Let’s turn the table now…how does it feel to know someone was talking about you poorly? or to overhear them doing so? Have you confronted that individual to open the dialogue and figure out what the issue is? This too is embarassing and often quite hurtful.

No good comes from idle babble. Paul even references it several times, but most pointedly in his letter to Timothy as he was struggling in leadership. I find this plays out no where more than in the church. True it happens with friendships and workplace chatter, but I’m finding more and more the church is being torn apart through the mouths of godly people. I’m not pointing any fingers here, except at myself. Upon some long reflection lately I’ve seen that I do more yapping than I do listening. I run my mouth rather than run after God.
What’s more, I’m ruining others in the process. I’m ruining those who I run to gossip to, and those I gossip about. I’m calling it what it is, cause all it is is purely gossip. What is gossip? It’s profane, ungodliness…Ephesians 4:25 says all gossip is good for is disruption, conflict, and destruction. Do I want myself to be synonymous with those words?
It also tears down…others and myself. It tears down relationships between brothers and sisters, friends, family members, and spouses. It breaks the intimate relationship I have with God Himself. It grieves Him to hear me air out stuff that is not meant for others to hear. No corrupt word is to proceed out of my mouth (Eph. 4:29), and as I am made in the image of Christ, my mouth should be only edifying and encouraging.

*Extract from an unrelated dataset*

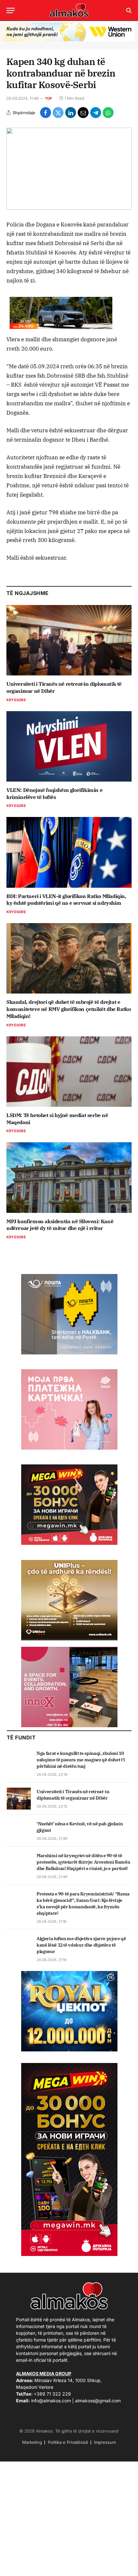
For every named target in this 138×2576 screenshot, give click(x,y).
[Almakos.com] (69, 10)
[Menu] (10, 10)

I’ve been truly convicted in regards to this in my own life and it’s something I can no longer shove aside. If I am to be a reflection of the Holy God above in all ways, my mouth needs to shut tight. I pray that for those of you who know me and read this, you’ll hold me to this as I do struggle in it. I’m praying for the strength only God can provide in staying my mouth when it is not edifying, encouraging, lifting up, or praising.  There will be moments I have to walk away, I have to veer the conversation elsewhere, or I might be quite open and say “I cannot participate in this.” It’s torn down me for far too long, as I have torn down others. God wants to build, wants me to build for His kingdom.